Wednesday, December 2, 2015

People Just Get Uglier And I Have No Sense Of Time

From the spring of 1966 here's the infamous intoxicated taxi ride starring Bob Dylan and John Lennon, filmed by D.A. Pennebaker and Bobby Neuwirth. Fascinating for those interested in the music and cult of personality of the swinging 1960's (is this freedom rock!??).  Dylan, who considered John a peer, rival and a friend (of sorts), is well into his mid-60's freeze out/mind games period and is obviously trying to vibe Lennon out the car, but is a little too high to pull it off. Lennon appears slightly taken back and maybe a bit intimidated by Bob's sloppy intoxication and vitriol, but still comes across sharp with an almost Peter Sellers like presence and gift for voice impersonation. Obviously they are both playing to the camera to a certain extent and one would hope that interactions in private (i.e. no camera) would be more relaxed and friendly, though contemporaneous behind the scenes stories indicate that this was basically Bob's M.O. for interacting with others in this period.

There are lots of interesting references and subtexts- Dylan mentioning irritably how when he played one of his recent records for the Beatles John said it sounded like a Northern Song (the Beatles publishing company) a reference that Bob didn't understand till later, which is almost assuredly related to his "Norwegian Wood" parody "4th Time Around" and Bobby Neurwirth does a quick comical impersonation of a BBC broadcaster quoting a section captured on film for Don't Look Back. For you trainspotters there are also references to Ronald Colman, Sleepy John Estes, Johnny Cash, Mick Jagger, Rob Roy, Bobby "Eve of Destruction" McGuire, The Good Guys (DJ's), Sherwood Forest, Friar Tuck and Mama Cass (referred to as "the big chick, she's got you too!") who reportedly had a crush on John.

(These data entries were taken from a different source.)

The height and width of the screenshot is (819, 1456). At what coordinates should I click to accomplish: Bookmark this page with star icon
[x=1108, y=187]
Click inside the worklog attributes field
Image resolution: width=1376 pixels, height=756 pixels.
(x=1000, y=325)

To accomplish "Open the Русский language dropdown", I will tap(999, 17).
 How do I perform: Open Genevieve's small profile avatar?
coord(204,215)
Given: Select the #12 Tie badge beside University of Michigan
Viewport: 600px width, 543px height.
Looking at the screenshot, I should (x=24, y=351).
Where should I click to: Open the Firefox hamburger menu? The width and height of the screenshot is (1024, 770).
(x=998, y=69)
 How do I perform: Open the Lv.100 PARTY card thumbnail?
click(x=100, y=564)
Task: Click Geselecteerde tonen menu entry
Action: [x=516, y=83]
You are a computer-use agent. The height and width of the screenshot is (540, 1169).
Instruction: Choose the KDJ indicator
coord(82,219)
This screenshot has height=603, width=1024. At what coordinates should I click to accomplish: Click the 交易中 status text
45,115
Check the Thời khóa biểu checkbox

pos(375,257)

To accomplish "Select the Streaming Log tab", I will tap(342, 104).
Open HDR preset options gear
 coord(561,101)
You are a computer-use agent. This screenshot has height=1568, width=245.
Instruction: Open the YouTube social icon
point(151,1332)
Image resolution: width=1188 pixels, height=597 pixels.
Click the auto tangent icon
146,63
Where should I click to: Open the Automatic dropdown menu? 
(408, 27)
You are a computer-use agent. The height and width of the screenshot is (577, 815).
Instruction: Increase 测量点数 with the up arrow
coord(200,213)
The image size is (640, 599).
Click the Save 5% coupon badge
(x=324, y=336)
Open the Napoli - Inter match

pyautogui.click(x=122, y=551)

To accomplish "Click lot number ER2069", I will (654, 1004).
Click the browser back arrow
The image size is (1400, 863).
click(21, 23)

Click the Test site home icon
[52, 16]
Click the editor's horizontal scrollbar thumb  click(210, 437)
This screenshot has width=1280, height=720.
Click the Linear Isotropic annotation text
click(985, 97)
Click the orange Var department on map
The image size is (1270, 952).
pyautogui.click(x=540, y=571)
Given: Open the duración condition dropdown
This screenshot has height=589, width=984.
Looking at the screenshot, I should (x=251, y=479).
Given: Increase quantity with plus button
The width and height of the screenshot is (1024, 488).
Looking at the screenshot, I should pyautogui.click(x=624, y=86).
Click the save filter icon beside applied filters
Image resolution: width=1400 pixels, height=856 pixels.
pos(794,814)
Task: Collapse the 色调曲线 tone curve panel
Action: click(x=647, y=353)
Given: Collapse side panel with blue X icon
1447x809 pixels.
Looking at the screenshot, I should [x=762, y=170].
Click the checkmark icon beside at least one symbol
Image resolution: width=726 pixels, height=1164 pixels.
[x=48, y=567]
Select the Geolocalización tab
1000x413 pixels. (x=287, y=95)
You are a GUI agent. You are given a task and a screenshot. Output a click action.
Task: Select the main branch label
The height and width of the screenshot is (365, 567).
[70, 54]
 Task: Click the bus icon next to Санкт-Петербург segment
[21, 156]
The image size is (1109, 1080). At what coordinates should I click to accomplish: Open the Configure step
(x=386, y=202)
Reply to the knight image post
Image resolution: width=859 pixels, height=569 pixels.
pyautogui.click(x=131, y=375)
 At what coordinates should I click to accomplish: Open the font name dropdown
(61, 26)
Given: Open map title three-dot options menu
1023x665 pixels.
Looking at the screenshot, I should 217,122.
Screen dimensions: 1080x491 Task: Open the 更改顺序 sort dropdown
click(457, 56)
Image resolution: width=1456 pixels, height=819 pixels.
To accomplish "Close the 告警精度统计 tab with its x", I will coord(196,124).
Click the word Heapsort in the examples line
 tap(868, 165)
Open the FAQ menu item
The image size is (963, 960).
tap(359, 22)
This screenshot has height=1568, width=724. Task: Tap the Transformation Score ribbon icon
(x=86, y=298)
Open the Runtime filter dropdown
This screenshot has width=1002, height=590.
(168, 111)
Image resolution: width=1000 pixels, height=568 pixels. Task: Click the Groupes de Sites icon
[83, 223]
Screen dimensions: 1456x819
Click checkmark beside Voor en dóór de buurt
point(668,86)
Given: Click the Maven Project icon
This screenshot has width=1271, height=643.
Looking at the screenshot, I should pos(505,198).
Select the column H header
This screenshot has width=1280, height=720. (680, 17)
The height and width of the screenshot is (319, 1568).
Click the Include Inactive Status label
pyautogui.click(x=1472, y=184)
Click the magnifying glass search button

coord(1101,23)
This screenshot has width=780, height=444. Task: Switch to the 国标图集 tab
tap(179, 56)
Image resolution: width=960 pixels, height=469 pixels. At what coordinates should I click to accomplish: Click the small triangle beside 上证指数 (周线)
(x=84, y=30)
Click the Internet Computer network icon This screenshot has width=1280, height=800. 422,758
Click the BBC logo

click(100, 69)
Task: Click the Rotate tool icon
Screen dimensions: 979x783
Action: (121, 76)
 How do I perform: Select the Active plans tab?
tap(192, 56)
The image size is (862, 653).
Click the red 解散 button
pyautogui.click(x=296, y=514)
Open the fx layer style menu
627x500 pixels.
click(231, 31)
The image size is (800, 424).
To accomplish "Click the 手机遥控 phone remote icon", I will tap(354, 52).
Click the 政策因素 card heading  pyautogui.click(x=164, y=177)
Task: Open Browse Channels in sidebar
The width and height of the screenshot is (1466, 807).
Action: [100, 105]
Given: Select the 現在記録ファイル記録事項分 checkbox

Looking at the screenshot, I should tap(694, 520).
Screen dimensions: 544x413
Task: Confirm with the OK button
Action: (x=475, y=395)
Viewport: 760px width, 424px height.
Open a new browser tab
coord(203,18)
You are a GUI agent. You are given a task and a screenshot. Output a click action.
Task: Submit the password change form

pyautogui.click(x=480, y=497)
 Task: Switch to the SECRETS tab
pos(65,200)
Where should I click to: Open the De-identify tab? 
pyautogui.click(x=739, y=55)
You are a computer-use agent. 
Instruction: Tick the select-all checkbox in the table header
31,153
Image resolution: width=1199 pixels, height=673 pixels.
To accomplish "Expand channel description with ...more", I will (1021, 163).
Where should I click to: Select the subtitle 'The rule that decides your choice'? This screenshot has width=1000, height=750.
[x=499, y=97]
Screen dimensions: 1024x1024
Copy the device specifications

Dylan even brings up the Silkie(s) a now somewhat forgotten band for whom John had produced a rather nice cover of "You've Got To Hide Your Love Away" in 1965. Probably another dig from Zimmy about his influence on John's songwriting and who was or was not more affiliated with the "folk rock-a-boom". I think the rest of the Silkie's album consisted of Dylan covers which lends credence to Dylan's feeling that Hide Your Love Away was, at least on the surface, just another in a line of Dylan knock-offs from John, a charge I think that John acknowledged to some extent.  The others songs being, in Dylan's mind at least, "I'm A Loser" and "Norwegian Wood" hence his 4th Time Around and the line "I never asked for your crutch, now don't ask for mine".  It's hard to hear more than a subtle influence nowadays, perhaps because the influence of both was and would continue to be so pervasive in pop music, but I guess at the time it seemed egregious to Dylan's paranoid and competitive mind.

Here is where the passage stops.